The Tall Lighthouse
Alan Buckley

Alan Buckley was brought up on Merseyside. He moved to Oxford in the eighties to study English Literature and has lived there ever since. He has worked, among other things, as a forklift truck driver a psychotherapist, and as poet in residence at a prison. The pamphlet shiver was a Poetry Book Society pamphlet choice for summer 2009.  


publications:
shiver

PBS pamphlet choice, summer 2009.

 

Alan Buckley's writing is alive with the need to understand. These poems are like X-rays which see through the surfaces of things and ‘guess their way around the unthinkable dark.’

                                                                                                                     Jean Sprackland

 

Flaming June from shiver    

 

but this is a winter spate.

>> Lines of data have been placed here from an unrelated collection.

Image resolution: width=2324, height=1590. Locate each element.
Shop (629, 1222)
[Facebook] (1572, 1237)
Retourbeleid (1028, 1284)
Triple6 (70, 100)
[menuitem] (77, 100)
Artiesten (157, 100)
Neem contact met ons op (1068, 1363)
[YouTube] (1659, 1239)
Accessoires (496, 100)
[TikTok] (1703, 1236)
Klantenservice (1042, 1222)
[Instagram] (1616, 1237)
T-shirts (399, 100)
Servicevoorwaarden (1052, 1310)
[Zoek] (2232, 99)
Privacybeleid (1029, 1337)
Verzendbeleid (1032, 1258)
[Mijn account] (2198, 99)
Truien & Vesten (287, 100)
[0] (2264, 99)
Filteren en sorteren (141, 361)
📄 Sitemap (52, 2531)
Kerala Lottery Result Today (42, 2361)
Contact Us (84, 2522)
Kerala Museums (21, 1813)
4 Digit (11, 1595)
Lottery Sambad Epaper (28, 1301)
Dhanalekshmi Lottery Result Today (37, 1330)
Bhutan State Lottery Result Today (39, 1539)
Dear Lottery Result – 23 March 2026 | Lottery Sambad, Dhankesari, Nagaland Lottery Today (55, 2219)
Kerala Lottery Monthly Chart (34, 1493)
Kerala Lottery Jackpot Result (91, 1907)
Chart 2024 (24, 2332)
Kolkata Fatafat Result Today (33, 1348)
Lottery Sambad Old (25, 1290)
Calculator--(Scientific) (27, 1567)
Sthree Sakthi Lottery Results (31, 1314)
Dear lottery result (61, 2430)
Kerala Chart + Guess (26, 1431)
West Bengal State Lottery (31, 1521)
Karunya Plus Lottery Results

Our forty-footer’s

hurried down the Thames from Swinford reach.

At King’s we steer to the lock, then slide into

its chamber, moonishly still, a semi-colon;  

the keeper sets his back to the balance beam,

captures us in a pause of cropped grass,

flowers bedded in squares. Behind a screen

of trees, the feral river charges the weir 

then bursts back into view, dark and foaming.

It surges hard, pummels the lower gates.

The man strolls past us, a limited god  

in short sleeves, sturdy trousers. You’ll need

to give it some. Keep both hands on the tiller.

He spins the sluice-wheels. Gently, we descend.